■ Activity
Retype, exactly as they appear below, the lines between the line holding "The width and height of the screenshot is (640, 360)." and the line holding "Click the Create account button", both ends included.

■ Data in this exercise
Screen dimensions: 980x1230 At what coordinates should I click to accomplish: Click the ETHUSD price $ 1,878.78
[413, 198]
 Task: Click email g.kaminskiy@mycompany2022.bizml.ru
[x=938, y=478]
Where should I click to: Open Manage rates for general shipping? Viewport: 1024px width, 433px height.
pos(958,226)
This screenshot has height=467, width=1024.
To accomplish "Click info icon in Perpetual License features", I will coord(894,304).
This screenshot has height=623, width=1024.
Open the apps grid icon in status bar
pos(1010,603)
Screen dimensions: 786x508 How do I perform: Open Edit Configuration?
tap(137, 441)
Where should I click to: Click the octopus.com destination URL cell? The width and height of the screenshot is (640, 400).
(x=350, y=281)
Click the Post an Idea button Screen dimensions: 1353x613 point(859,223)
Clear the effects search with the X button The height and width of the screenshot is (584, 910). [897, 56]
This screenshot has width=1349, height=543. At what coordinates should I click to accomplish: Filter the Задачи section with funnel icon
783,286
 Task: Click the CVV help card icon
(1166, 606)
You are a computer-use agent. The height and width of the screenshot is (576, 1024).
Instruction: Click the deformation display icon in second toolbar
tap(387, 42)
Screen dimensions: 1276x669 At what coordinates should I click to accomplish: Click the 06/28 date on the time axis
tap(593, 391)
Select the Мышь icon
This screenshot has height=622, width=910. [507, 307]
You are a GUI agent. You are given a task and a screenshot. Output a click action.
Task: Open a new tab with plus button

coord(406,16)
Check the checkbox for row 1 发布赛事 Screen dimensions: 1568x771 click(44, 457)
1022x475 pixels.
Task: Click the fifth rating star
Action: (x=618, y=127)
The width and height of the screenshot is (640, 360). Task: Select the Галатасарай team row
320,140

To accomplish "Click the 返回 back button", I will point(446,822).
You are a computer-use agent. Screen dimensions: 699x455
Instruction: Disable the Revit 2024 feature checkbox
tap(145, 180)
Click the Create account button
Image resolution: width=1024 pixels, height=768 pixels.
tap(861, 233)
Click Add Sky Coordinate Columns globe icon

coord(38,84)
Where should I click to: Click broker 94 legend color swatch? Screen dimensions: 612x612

■ Written answer
The width and height of the screenshot is (640, 360). Task: Select the Галатасарай team row
320,140

To accomplish "Click the 返回 back button", I will point(446,822).
You are a computer-use agent. Screen dimensions: 699x455
Instruction: Disable the Revit 2024 feature checkbox
tap(145, 180)
Click the Create account button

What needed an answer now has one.